A collective bargaining agreement between teachers and a school district in Minnesota has made waves inside and outside the Land of 10,000 Lakes. The part of the agreement receiving the most scrutiny is the one establishing affirmative action in layoffs. While the Minnesota agreement will affect no New Jersey workers, it still makes for a useful opportunity to remind New Jersey workers that the law has limits on what employers can do in efforts to remediate historical and/or systemic racism. Some programs, however well intended, may cross the line into the realm of illegal race discrimination, giving those harmed the opportunity, with the aid of a skilled New Jersey race discrimination lawyer, the opportunity to pursue – and win – a civil lawsuit.
The Minnesota agreement, which was between the Minneapolis Public Schools and the teachers’ union, said that teachers who were members of “underrepresented populations” were exempt from the general rule for layoffs, which was one of “last hired, first fired.” In other words, in the event of layoffs, the school district would potentially bypass a teacher of color with less seniority and instead select a white teacher with more seniority for that layoff.
Supporters of the policy hailed it as a necessary step to make up for past discrimination against people of color and the underrepresentation of communities of color among the schools’ faculties, helping schools’ faculties to look would more closely like the students they’re teaching. Opponents decried the rule as a blatant instance of racial discrimination against white teachers.
Here in New Jersey, the federal courts have already confronted a case with some similar facts. The case occurred in Piscataway, where the public school system needed to lay off a business teacher at Piscataway High School. The two newest teachers – S.T. and D.W. – had started with the Piscataway schools on the same day nine years earlier. D.W. was the only Black teacher in the business department. Needing a tiebreaker (as the two teachers had identical seniority and were deemed to have “equal ability” and “equal qualifications,”) the school board invoked its affirmative action policy and elected to retain D.W., which meant terminating S.T.
The white teacher sued under federal law (Title VII) and state law (New Jersey Law Against Discrimination,) and she won. The trial court found in her favor and awarded her more than $144,000 in damages (which is more than $275,000 in 2022 dollars).
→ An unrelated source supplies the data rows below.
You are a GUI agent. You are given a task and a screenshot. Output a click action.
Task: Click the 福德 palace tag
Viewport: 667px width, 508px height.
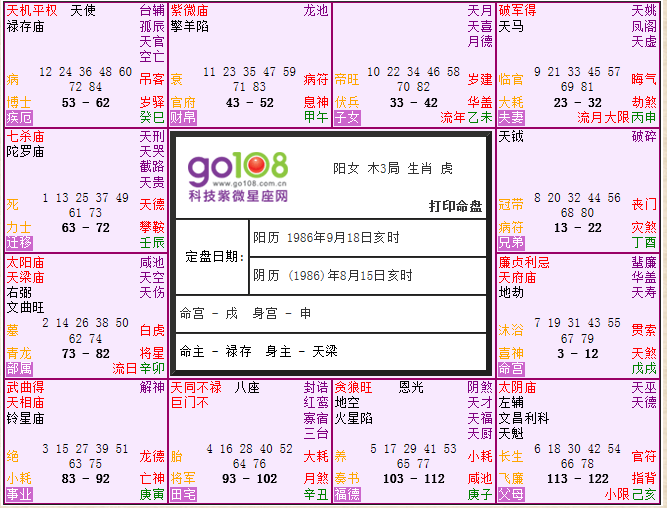click(347, 493)
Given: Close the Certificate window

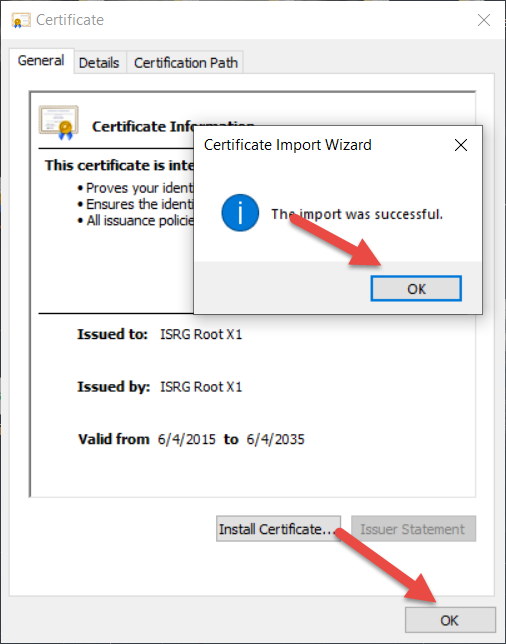Looking at the screenshot, I should tap(484, 20).
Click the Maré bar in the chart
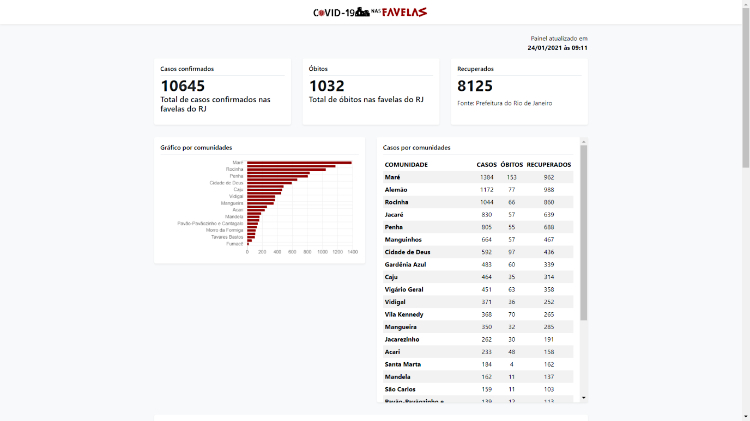This screenshot has width=750, height=421. [x=298, y=162]
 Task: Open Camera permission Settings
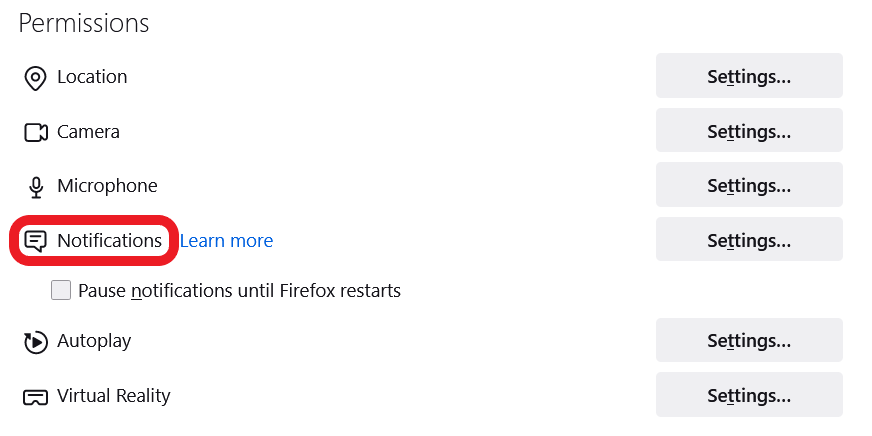click(749, 131)
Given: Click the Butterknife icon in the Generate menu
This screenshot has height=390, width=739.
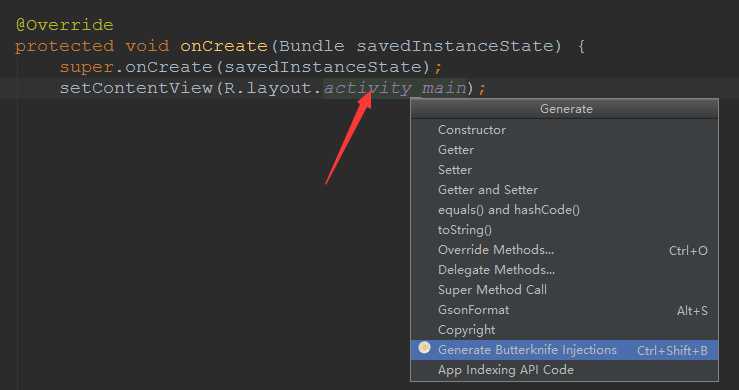Looking at the screenshot, I should pyautogui.click(x=424, y=348).
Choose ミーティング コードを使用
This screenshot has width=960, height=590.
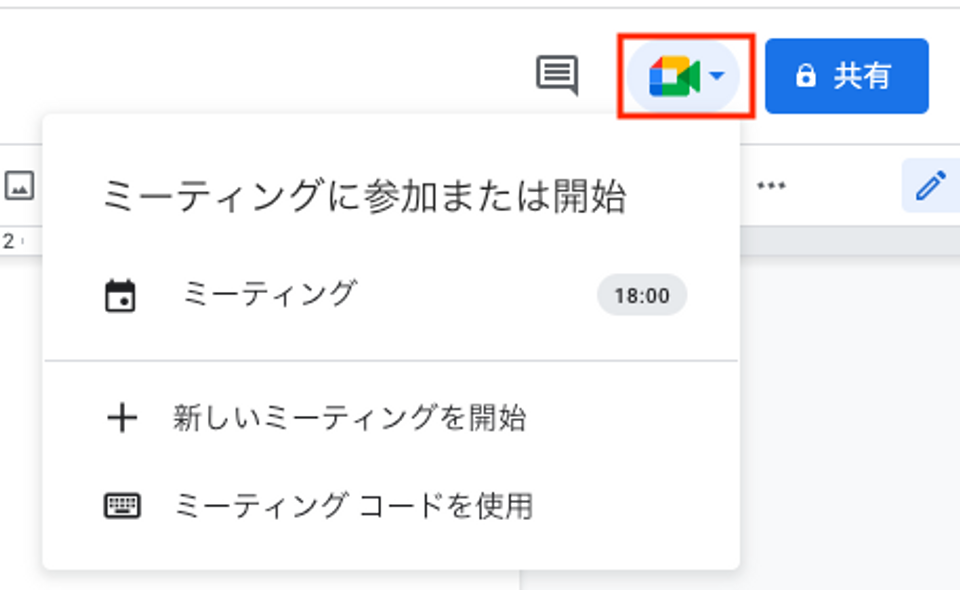pos(353,506)
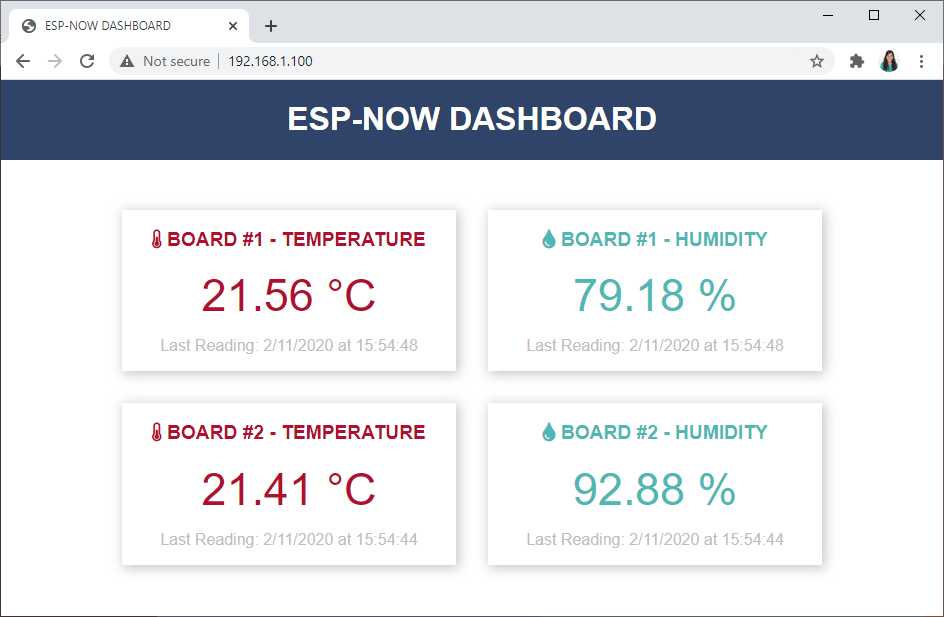944x617 pixels.
Task: Click the thermometer icon on Board #1 Temperature card
Action: (x=157, y=239)
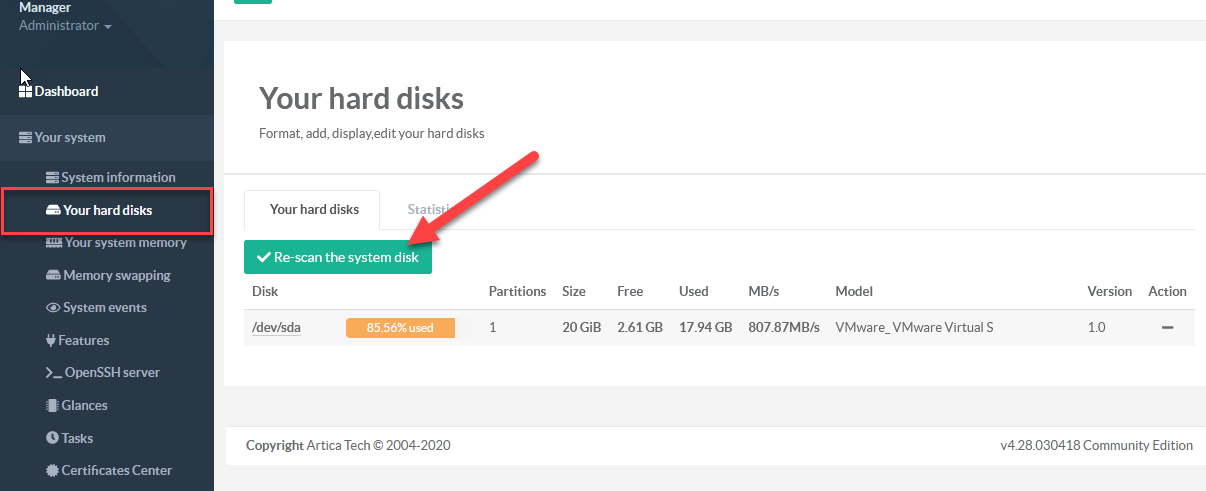Click the Tasks clock icon

pos(53,438)
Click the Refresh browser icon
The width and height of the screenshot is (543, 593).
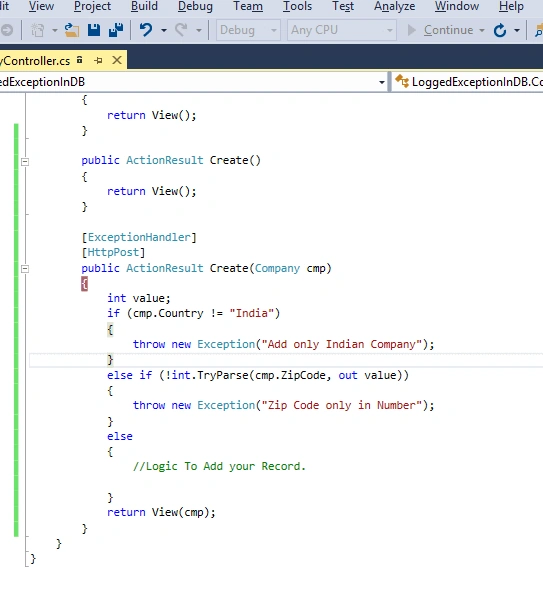[x=500, y=30]
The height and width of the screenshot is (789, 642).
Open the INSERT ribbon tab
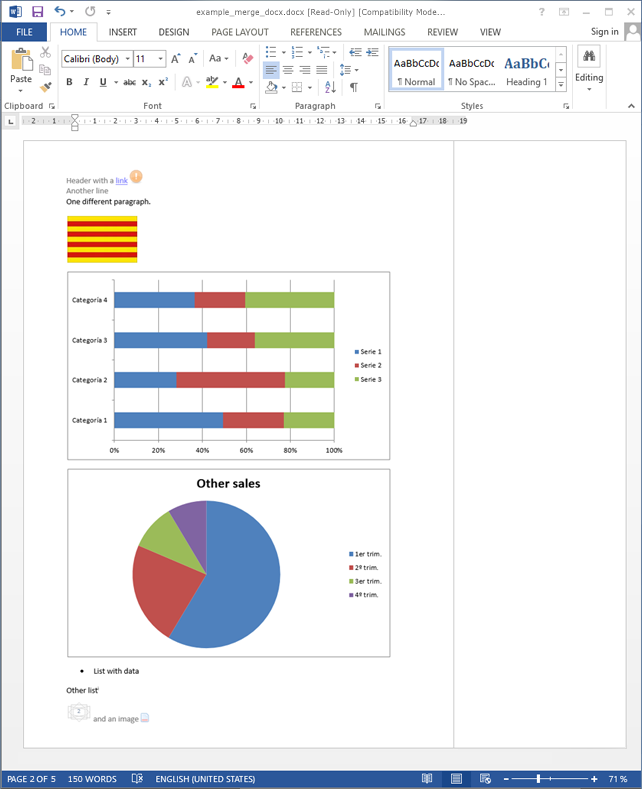(x=123, y=32)
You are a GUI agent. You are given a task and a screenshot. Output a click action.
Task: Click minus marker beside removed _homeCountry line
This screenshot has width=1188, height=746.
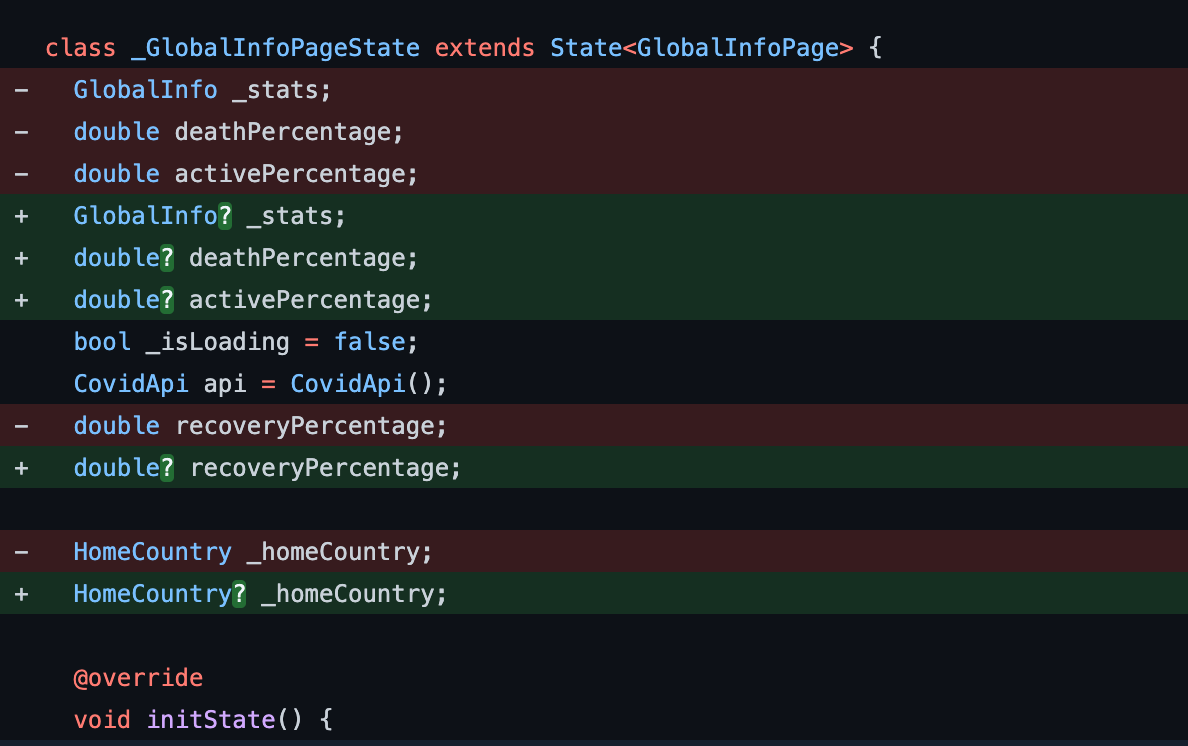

The Policy Must Be Intended to “Remedy Past Discrimination” or “Manifest Imbalance”
The Third Circuit Court of Appeals affirmed that ruling. The appeals court said that, while the law generally barred discrimination based on race, it recognized that employers could deviate from that mandate if such action was designed to remediate past discrimination. In the Piscataway case, the employee succeeded because there was no evidence that the employer enacted its affirmative action policy with the goal of remediating past discrimination. The trial court pointed out that the school board did “not even attempt to show that its affirmative action plan was adopted to remedy past discrimination or as the result of a manifest imbalance in the employment of minorities.”
Additionally, the court in the Piscataway case noted that an affirmative action policy could not be compliant with Title VII if the policy “unnecessarily trammels” the interests of non-minority workers. In the teacher’s case, the court decided that “the harm imposed upon a nonminority employee by the loss of his or her job is so substantial and the cost so severe that the Board’s goal of racial diversity, even if legitimate under Title VII, may not be pursued in this particular fashion. This is especially true where, as here, the nonminority employee is tenured.”
There are two primary ways that an employer’s affirmative action policy can run afoul of the LAD. In one instance, the employer creates an unlawful affirmative action protocol, such as when there’s no demonstrated history of discrimination (as was the case in the Piscataway case.) Another potential violation arises when an employer establishes a lawful affirmative action policy but then applies it in an inconsistent way.
Affirmative action policies serve essential functions in reducing the harmful impacts of past racial discrimination. Sometimes, though, affirmative action policies are defective and can themselves constitute race discrimination. Whatever your race, if you’ve been harmed at work due to discrimination because of your race, get in touch with the knowledgeable New Jersey race discrimination attorneys at Phillips & Associates. Our attorneys have been helping New Jersey workers for many years to successfully protect their rights to be free from discrimination. Contact us online or at (866) 229-9441 today to set up a free and confidential consultation.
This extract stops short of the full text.